*** Opening of TASK MATERIAL ***

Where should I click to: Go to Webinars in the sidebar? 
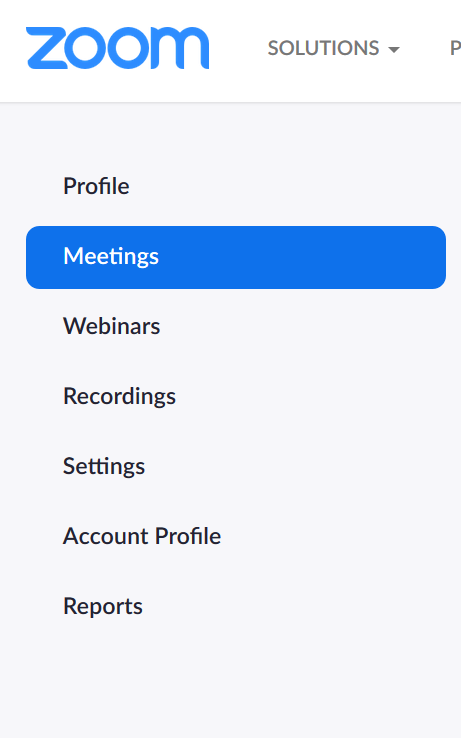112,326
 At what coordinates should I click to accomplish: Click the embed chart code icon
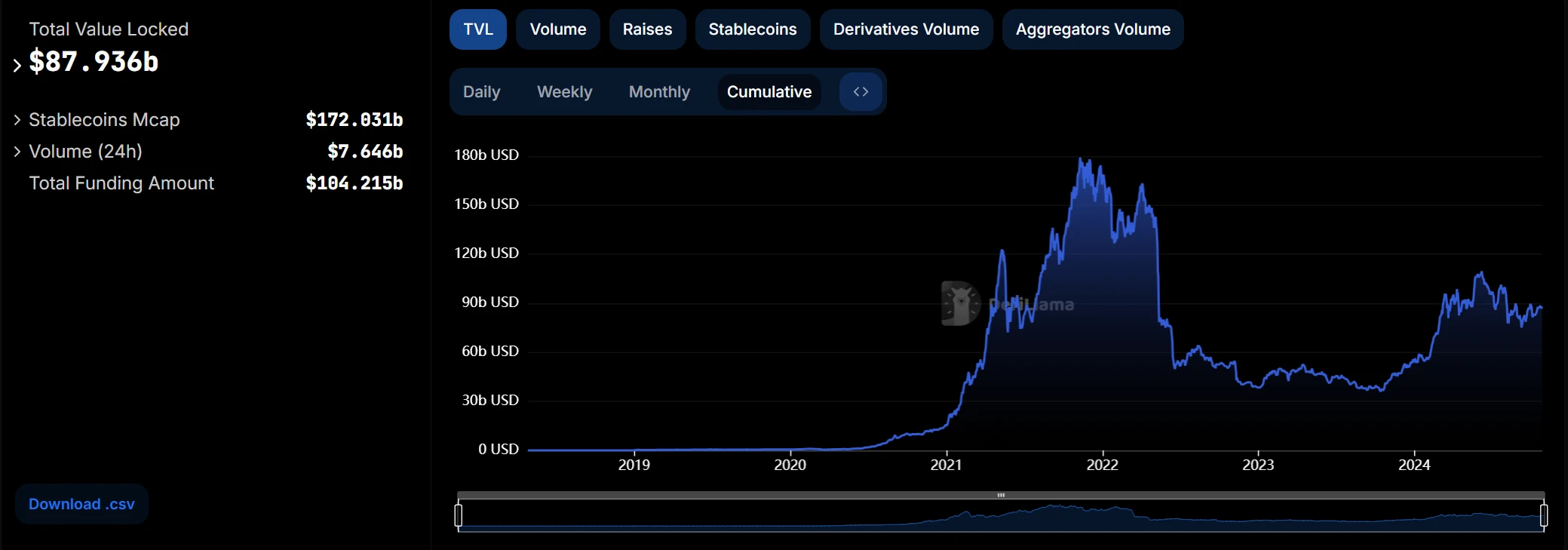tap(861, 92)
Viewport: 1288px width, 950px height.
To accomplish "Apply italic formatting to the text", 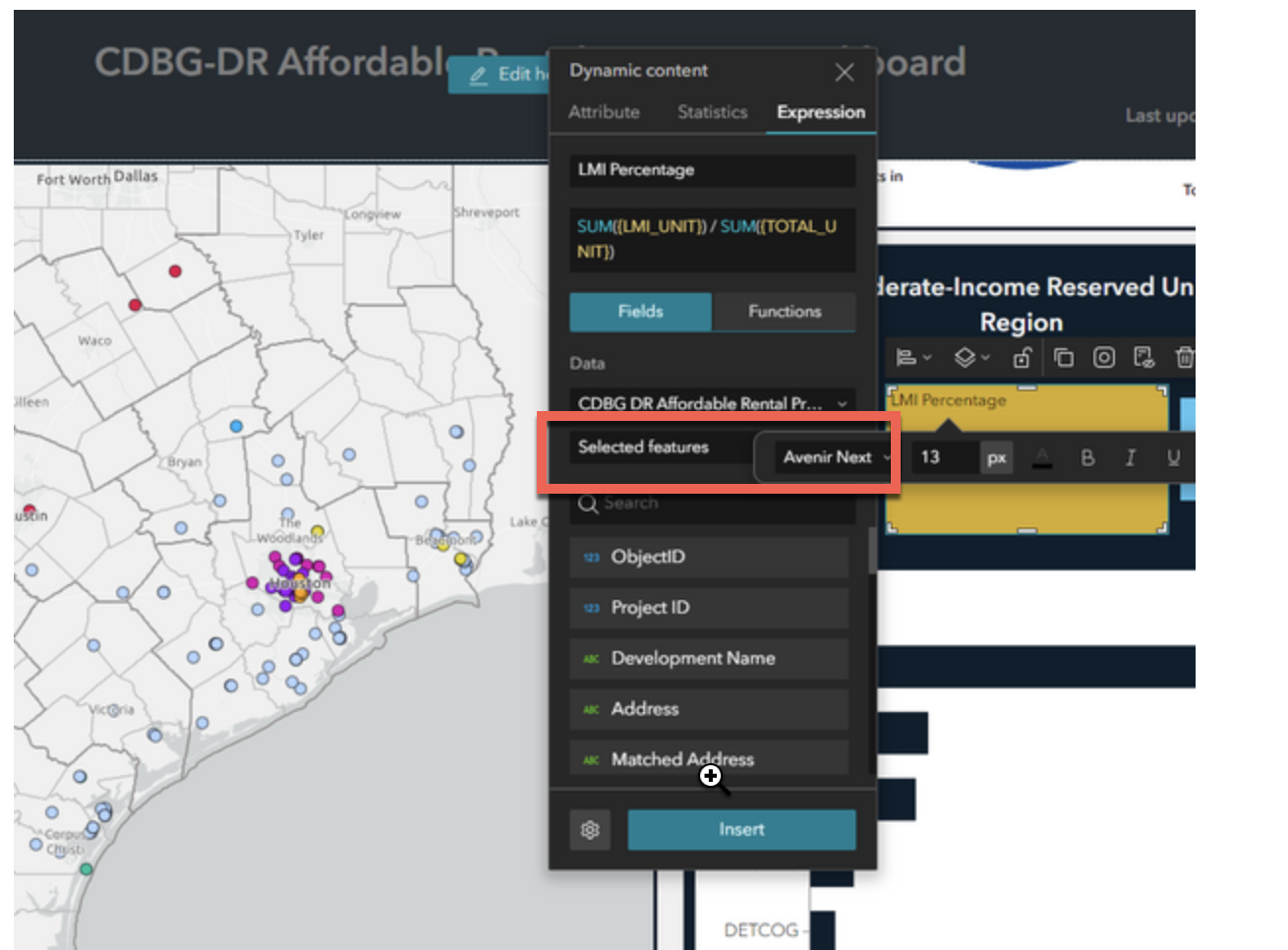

*** Close of TASK MATERIAL ***

An exact retyping of the material, minus the pictures, is the required answer.

# TASK SOLUTION
Where should I click to: Go to Webinars in the sidebar? 
112,326
 At what coordinates should I click to accomplish: Click the embed chart code icon
tap(861, 92)
Viewport: 1288px width, 950px height.
To accomplish "Apply italic formatting to the text", 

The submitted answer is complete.